== Extract to read ==

Thomas McRocklin has no right to be 39 years old. I remember watching him as the teenage prodigy who was so good at the guitar Steve Vai made a band for him, basically. A child – literally – of the 80s that’s where McRocklin And Hutch have returned to. The key is that Hutch is a synth wizard and the sound of the duo is awash with that. “Running Around” and Spectrum” more than live up to the tag (possibly invented for them?) of Retro Synthwave Shred, and however niche that market is, there’s no doubt, that with their lavish cinematic backdrop M and H have something different. The other week I saw Lebrock, who were unashamedly 80s, this is from the same ilk. Just with no words. Not bad, for a duo that sounds like a firm of accountants. It all adds up, anyway (sorry).
When I reviewed Lovebites “Clockwork Immortality” record earlier in the year I said something about them being “metal in the truest sense, that is to say people who don’t like heavy metal think it all sounds like this”. Watching them here only underlines that. The Japanese troupe deal in relentless, pounding, unashamed metal. Horns up and absolutely brash. What does become clear, though as this 45 minutes winds it’s way to the end, is three things. First, they’ve always had that sound. “Hammer Of Wrath” one of their earlier records, kicks things off with the ferocity of a runaway train. Second, “….Immortality” is where they honed their craft, the likes of “Rising” are as good as traditional (note, not retro) metal has, but third – and here’s the crucial bit: they aren’t deviating from the path. New song “Signs of Deliverance” is your proof. But as “We Are United” finishes up, the overriding feeling is that although the look of Lovebites is a world away from denim and leather, the sound that brings us all together, lives on here better than in most other metal bands that exist in 2019.

== Dataset extract ==
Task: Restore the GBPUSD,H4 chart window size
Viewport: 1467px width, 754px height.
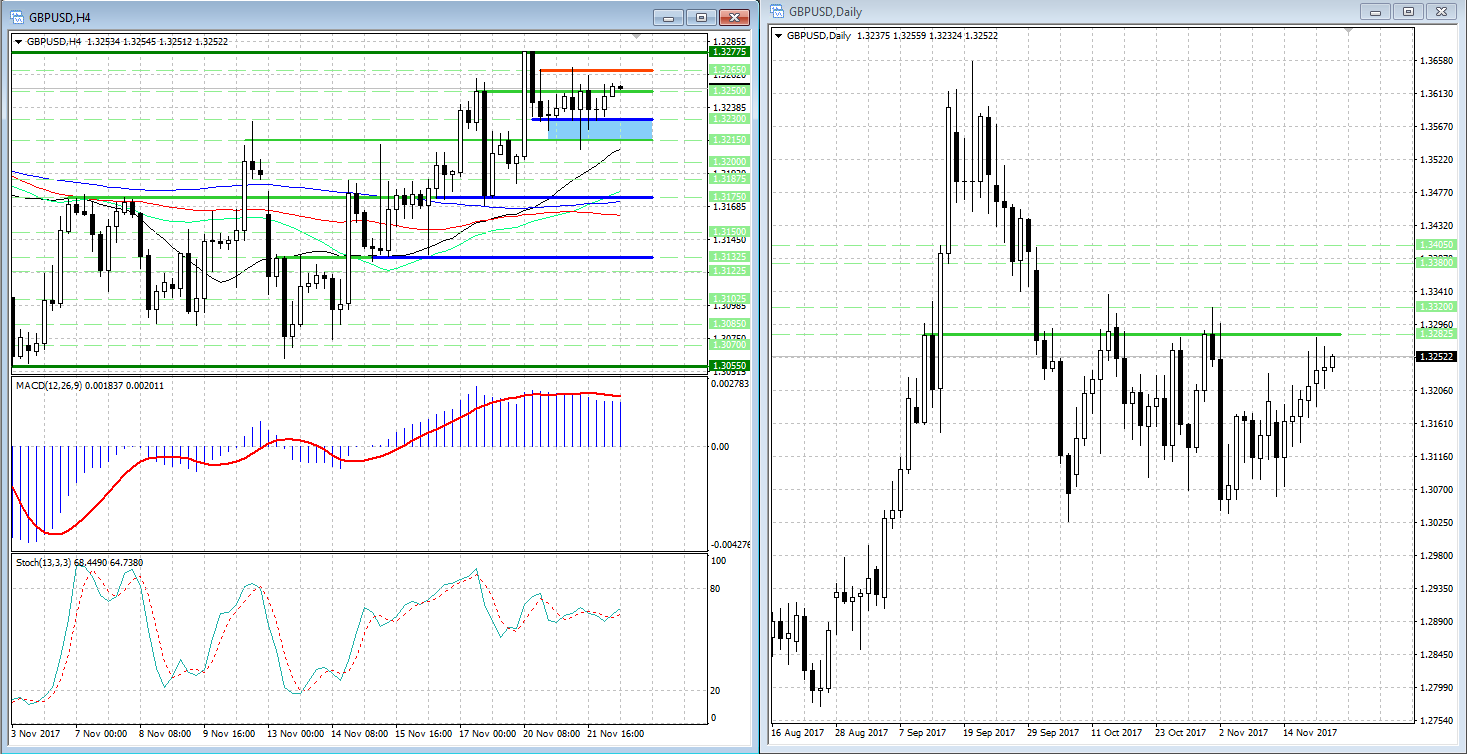Action: tap(701, 17)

== Exercise ==
Please resume the concert review of McRocklin And Hutch and Lovebites from its last sentence. The data has nothing to do with what you need to do here.

== Written reply ==
Most bands would save it for the end. Some wouldn’t do it at all. No one told Dragonforce that, big, bombastic metal is dead.
Not a bit of it. These boys actually let the confetti cannons off before they start.
And it gets bigger from there.
Guitarists Sam Trotman and Herman Li – the pair in many ways the beating heart of the band – stand atop of the giant Arcade Game machines that have been mocked up on either side of the stage, and a song breaks out. And “Highway To Oblivion” from the aptly named “Extreme Power Metal” is perfect too.
The show and the music have always gone hand in hand with Dragonforce and here, on the biggest tour they’ve ever played, things are ramped up to 11 (Spinal Tap reference deliberate).
The video game motif is all the way through this and even if I’m the only one who doesn’t know what Skyrim is in the place, it seems, then you’d best believe I do know that “The Last Dragonborn” (which is about the game) is a fabulous song.
That also shines a very important light on this, because if you’ve never played a computer game in 30 years, but still love ludicrous metal then Dragonforce still rule.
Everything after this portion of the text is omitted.